U.S. Senate Committee on Indian Affairs

Yesterday, U.S. Senator Brian Schatz (D-Hawai‘i), chairman of the Senate Committee on Indian Affairs, led an oversight hearing, “Examining the COVID-19 Response in Native Communities: Native Education Systems One Year Later.” The committee heard from the Government Accountability Office’s (GAO’s) Education-Workforce-Income Security Director Melissa Emrey-Arras, Bureau of Indian Education (BIE) Director Tony Dearman, Schurz Elementary School Principal and Pyramid Lake Junior/Senior High School Board of Education Vice President Lance West, Ke Kula ʻO Nāwahīokalaniʻōpuʻu Principal Kauanoe Kamanā, and Belcourt School District Superintendent Michelle Thomas.

In his opening statement, Schatz highlighted the American Rescue Plan’s critical role in mitigating federal shortcomings that left Native students and schools exposed to severe COVID-19 impacts.

“For many Native leaders, educators, and school officials, critical federal resources have been difficult to access, or even nonexistent. That is unacceptable, especially during a pandemic,” said Chairman Schatz. “The United States must fulfill its trust responsibility to support Native-serving schools and provide comprehensive educational opportunities to American Indians, Alaska Natives, and Native Hawaiians. That’s why this Committee worked to ensure President Biden’s American Rescue Plan contained more than $2.5 billion dollars for Native students, including the first dedicated funding for Native Hawaiian and Alaska Native education organizations, to address their COVID-related needs.”

During questioning, Schatz underscored his commitment to working with the BIE and other Native education stakeholders on comprehensive school reopening guidance.

“I understand, first of all, schools are going to have individual needs [and] different situations as it relates to the COVID-19 pandemic. And you have Tribal sovereignty, which has to be exercised. So all of that is the context,” said Chairman Schatz. “And yet, it still occurs to me that BIE needs to display some leadership here on criteria for reopening, on mechanics of reopening, on how to provide resources from CDC or local health agencies or whomever is most helpful.

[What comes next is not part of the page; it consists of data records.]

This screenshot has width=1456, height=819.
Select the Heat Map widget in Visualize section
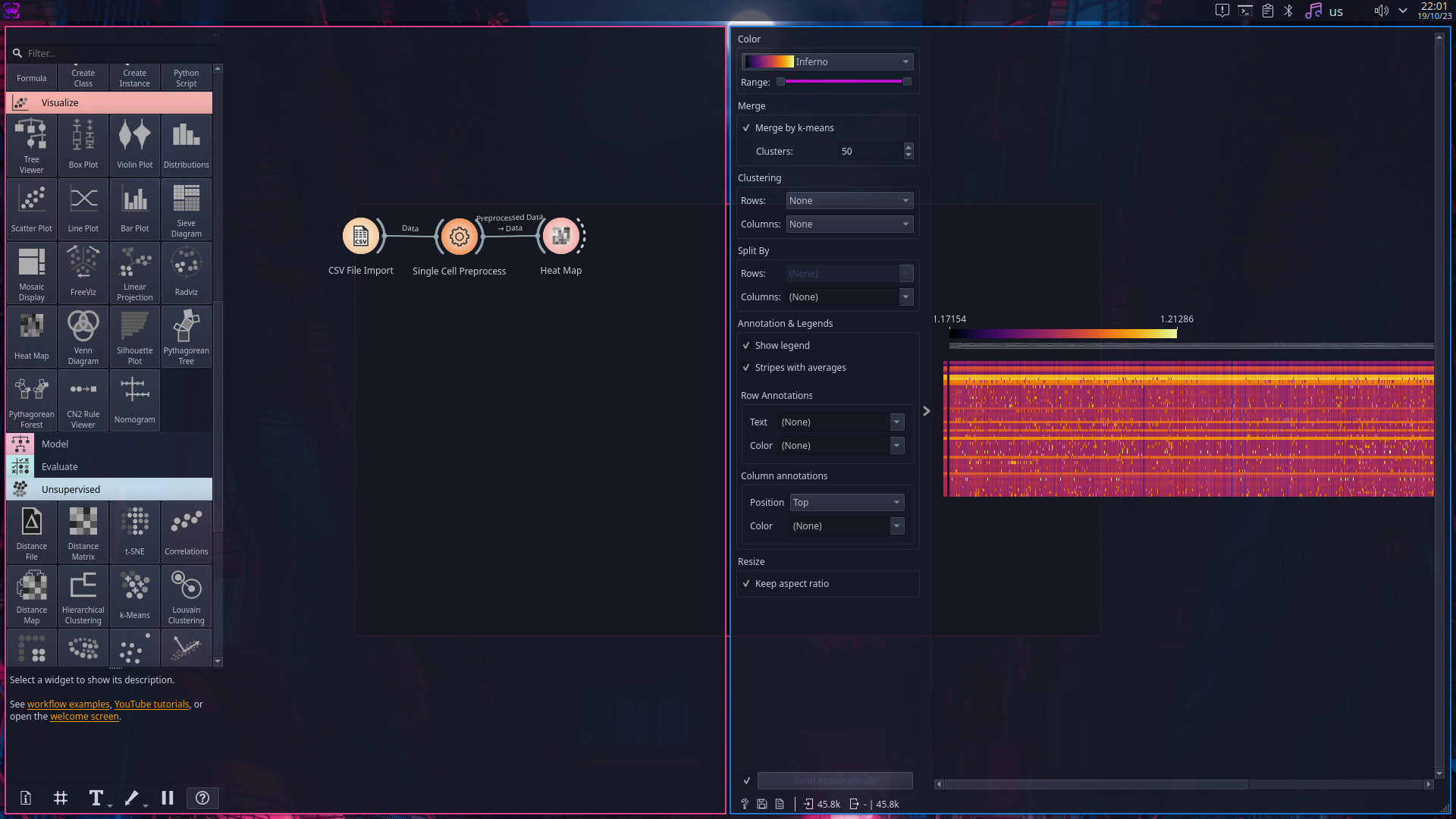coord(31,336)
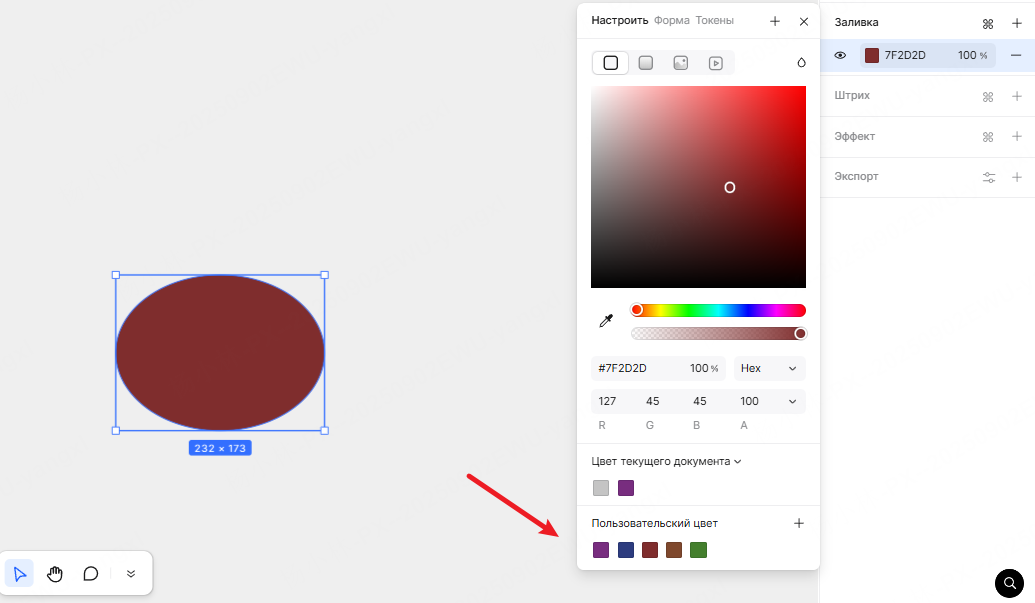Open the Hex color format dropdown
The height and width of the screenshot is (603, 1035).
click(769, 368)
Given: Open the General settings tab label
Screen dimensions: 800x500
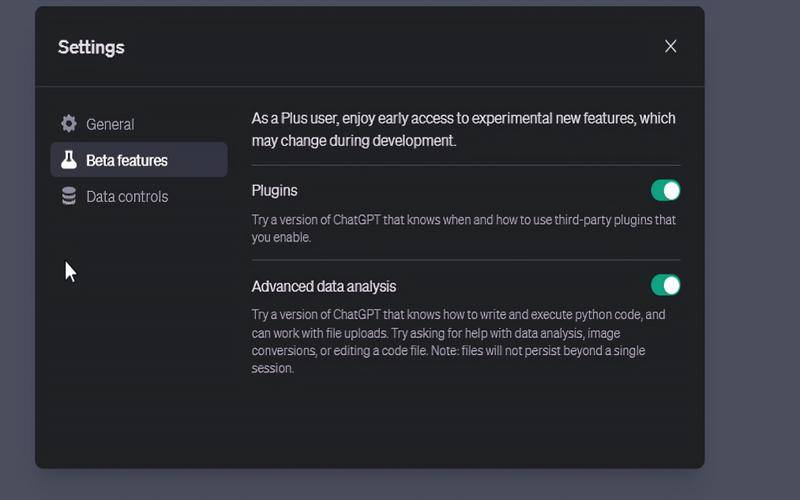Looking at the screenshot, I should (x=110, y=124).
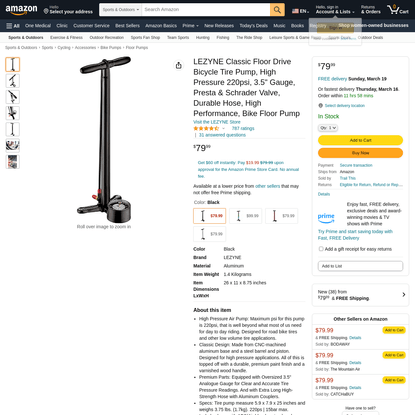Click the search magnifier button

point(277,10)
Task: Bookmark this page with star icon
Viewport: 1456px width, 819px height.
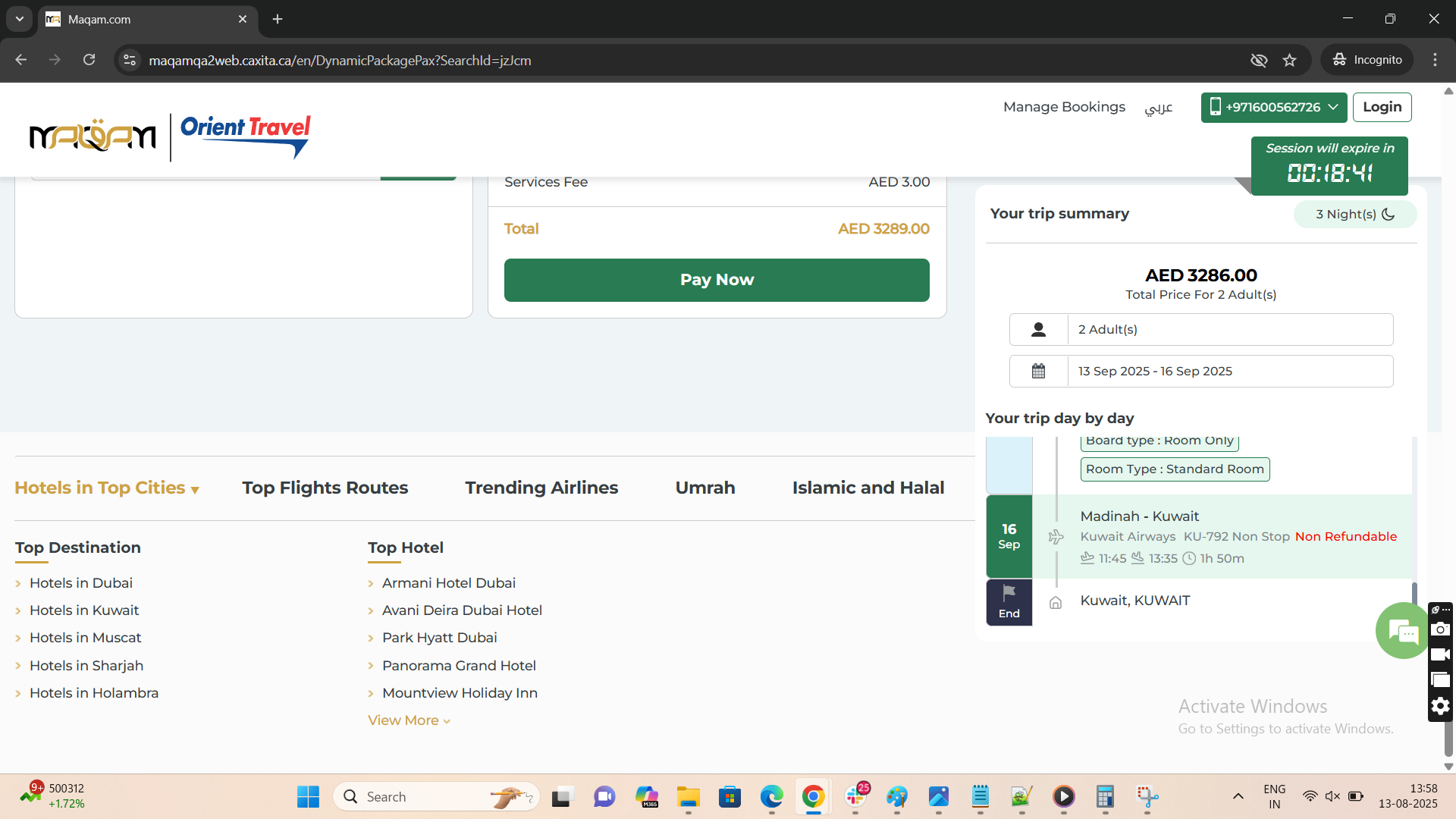Action: pyautogui.click(x=1289, y=60)
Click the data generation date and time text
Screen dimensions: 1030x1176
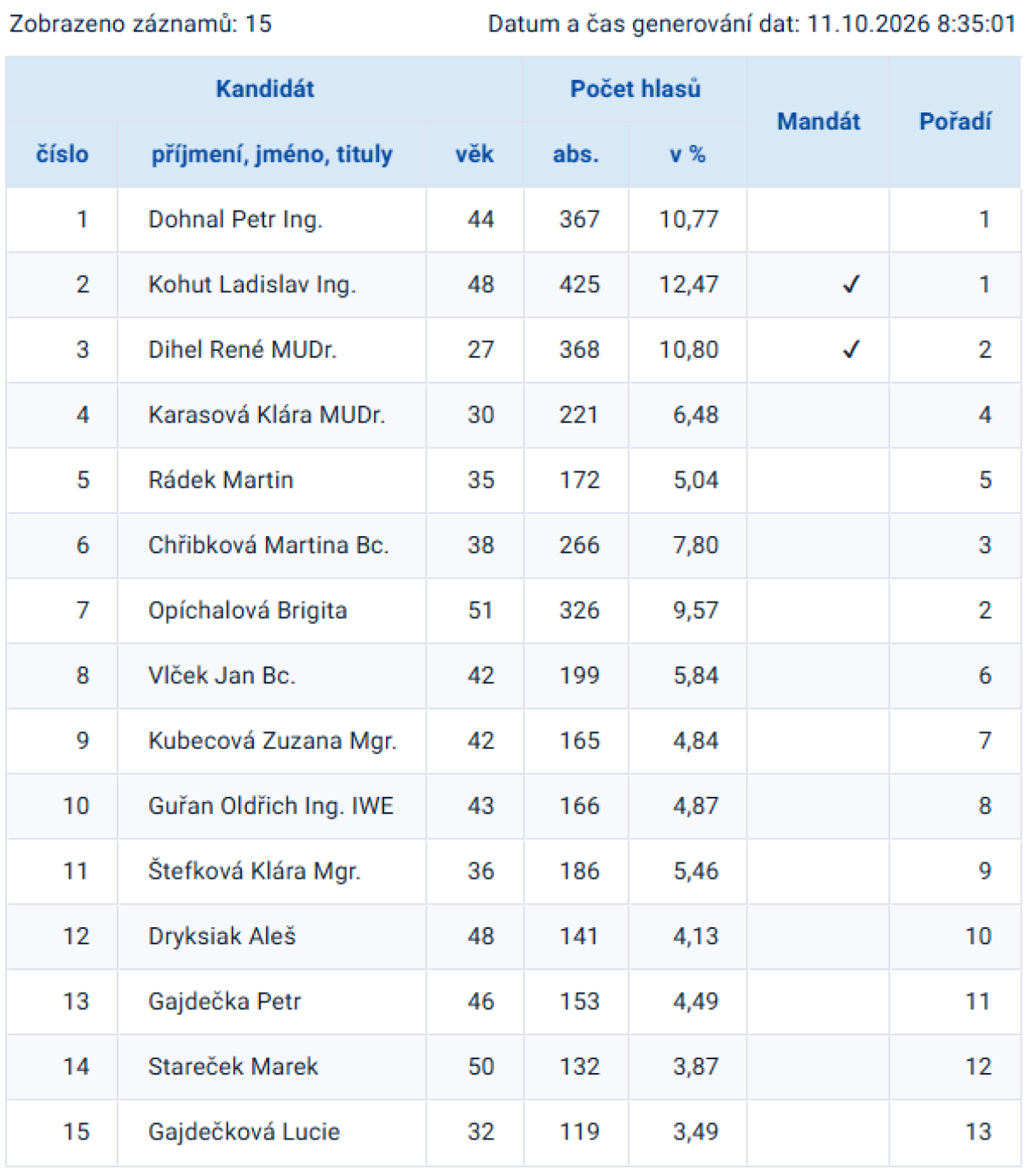point(752,24)
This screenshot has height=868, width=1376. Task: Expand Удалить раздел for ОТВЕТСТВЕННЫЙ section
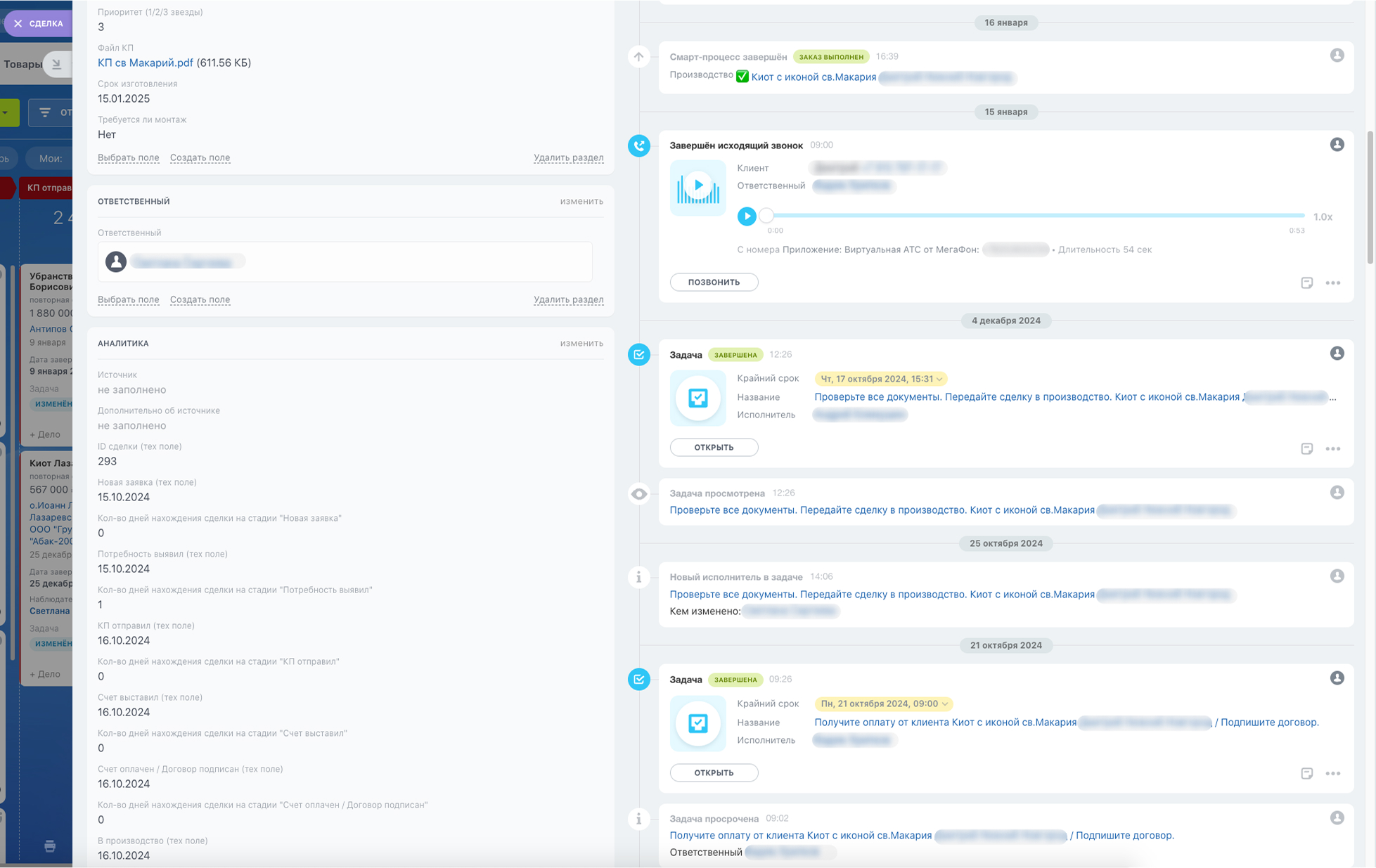[568, 299]
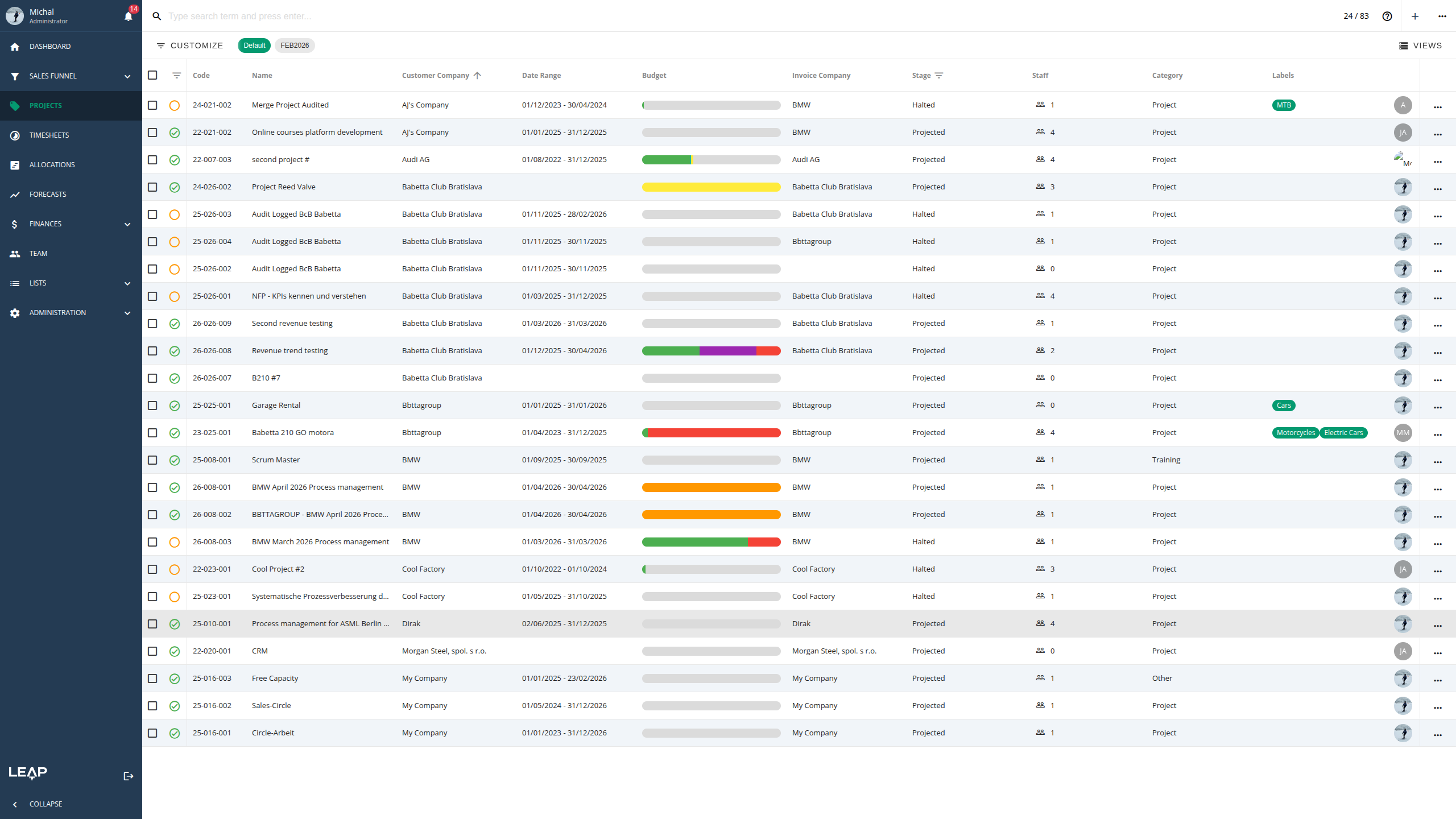1456x819 pixels.
Task: Open the Customize filter panel
Action: pyautogui.click(x=190, y=46)
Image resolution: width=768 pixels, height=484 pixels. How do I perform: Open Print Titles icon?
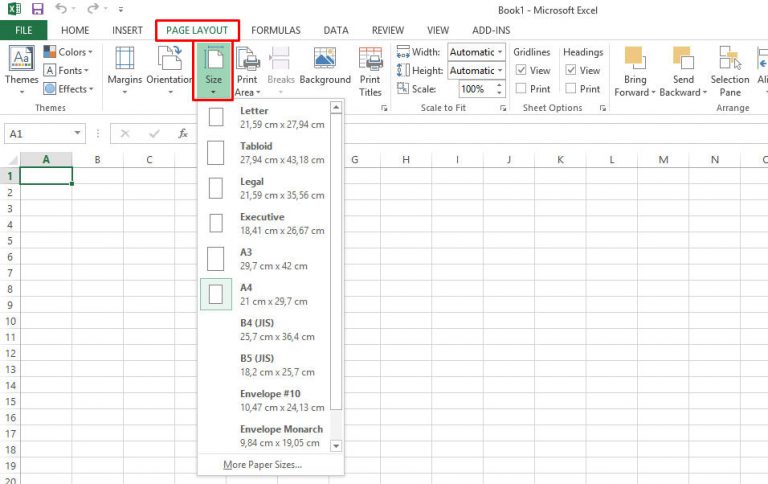click(370, 60)

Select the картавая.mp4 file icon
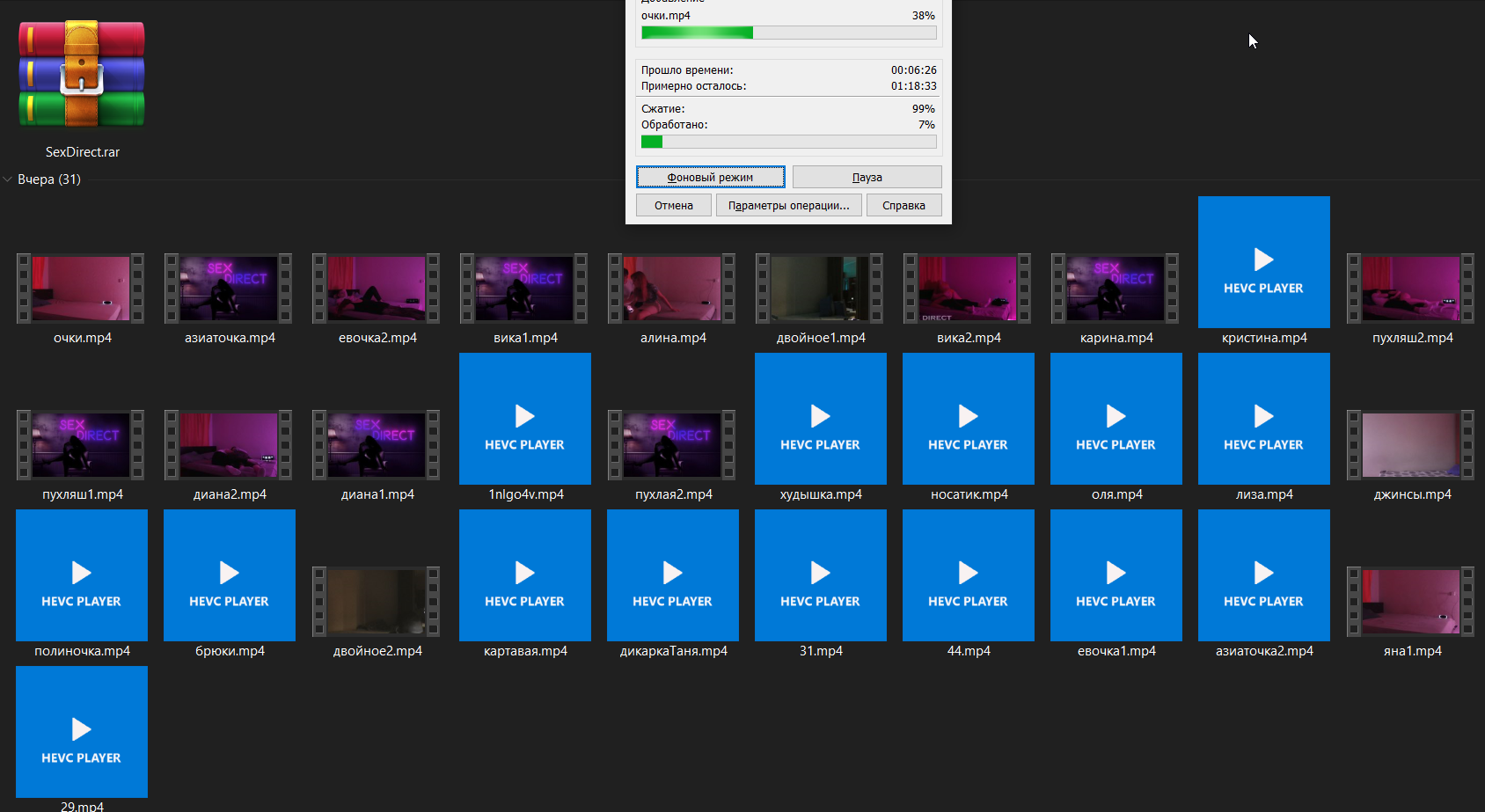(x=524, y=575)
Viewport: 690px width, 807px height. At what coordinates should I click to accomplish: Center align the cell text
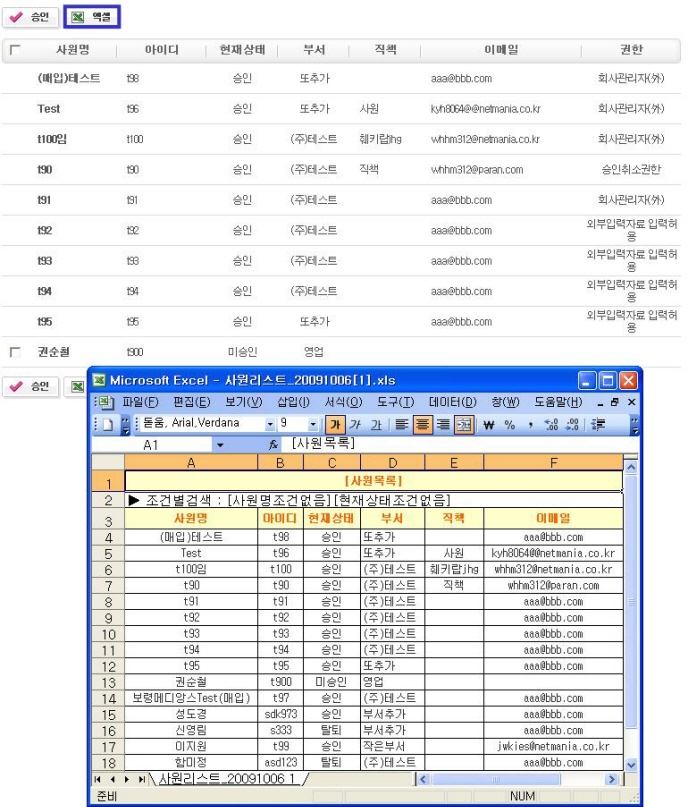tap(423, 424)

Because yes, that sovereignty has to be exercised, but it really can’t be exercised without the logistical support, without the technical support, without the expertise on the public health side. So hopefully we can work together on clarifying reopening criteria… We should not, by virtue of our bureaucracy not being mobilized, end up in a situation where an individual principal has to behave like some public health expert. That is not what they’re trained to do, and they should be able to rely on our federal agencies to provide that guidance on when, how, and under what circumstances to reopen.”